Submitted to: Chromatographia
Publication Type: Peer Reviewed Journal
Publication Acceptance Date: 5/20/1997
Publication Date: N/A
Interpretive Summary: The detection of mycotoxins in agricultural products requires the development of ultra-sensitive methods due to the occurrence of these toxicants at trace levels in matrices such as grains, meats, or peanuts. Usually the methods to extract these toxicants require copious amounts of flammable and toxic extraction solvents and are non-specific with respect to the targeted toxicant. In this study, a particular mycotoxin called deoxynivalenol (DON) has been extracted using pressurized carbon dioxide as the extraction "solvent", coupled with low levels of conventional liquid solvents to accelerate the removal of the DON from oats and wheat. Although the extraction conducted with carbon dioxide is successful, the presence of a large quantity of unwanted, coextracted components limits the usefulness of the technique. We have coupled the high pressure gas extraction technique with methods that "cleanup" the sample extract, so that the DON moiety can be analyzed quantitatively. The most effective cleanup techniques included defatting the extract with an addition of a solvent, or alternatively, using various types of cleanup columns, which either hold back the coextracted oil/fat or permit isolation of the DON. The techniques developed in this study appear to show promise for making analysis of these trace compounds easier, as well as allowing their implementation in food processing plants where there is a need for an environmentally compatible, rapid qualitative assay for DON.

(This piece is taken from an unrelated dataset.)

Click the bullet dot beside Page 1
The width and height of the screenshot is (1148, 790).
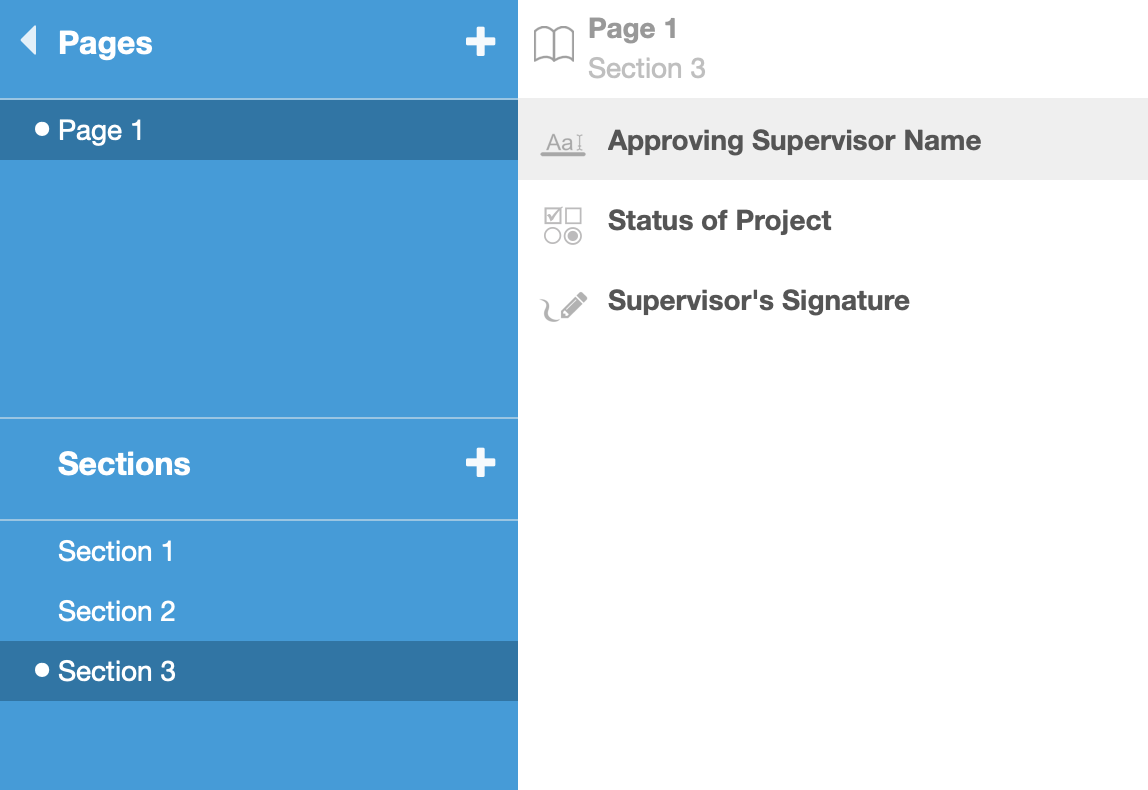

Technical Abstract: Deoxynivalenol (DON) is one of the trichothecene mycotoxins produced by Fusarium molds in grains. Polar cosolvents in supercritical carbon dioxide (SC-CO2) are needed to extract and isolate the polar DON moiety. This unfortunately results in the extraction of many interfering compounds from the grains into the extracts obtained by supercritical fluid extrcation (SFE). Analysis of DON by high performance liquid chromatography (HPLC) using ultraviolet detection (UV) does not provide a specific detection method, although specific detection of DON can be enhanced by using purification steps after SFE. Alternatively, combining SFE with an immunoaffinity method can improve detection specificity and sample cleanup. In this study, SFE was employed to determine DON in grains and cereal products. The effectiveness of the SFE method was compared with two different solvent extraction methods. The extracted DON was quantitatively determined by HPLC-UV using external standardization or competitive enzyme-linked immunosorbent assay (ELISA). In some cases, extracts were purified prior to quantitative analysis of the DON by using solvent partitioning, and/or solid phase extraction, or immunoaffinity columns. Therefore, this paper describes the analysis of DON in cereals using different extraction, cleanup and analysis methods.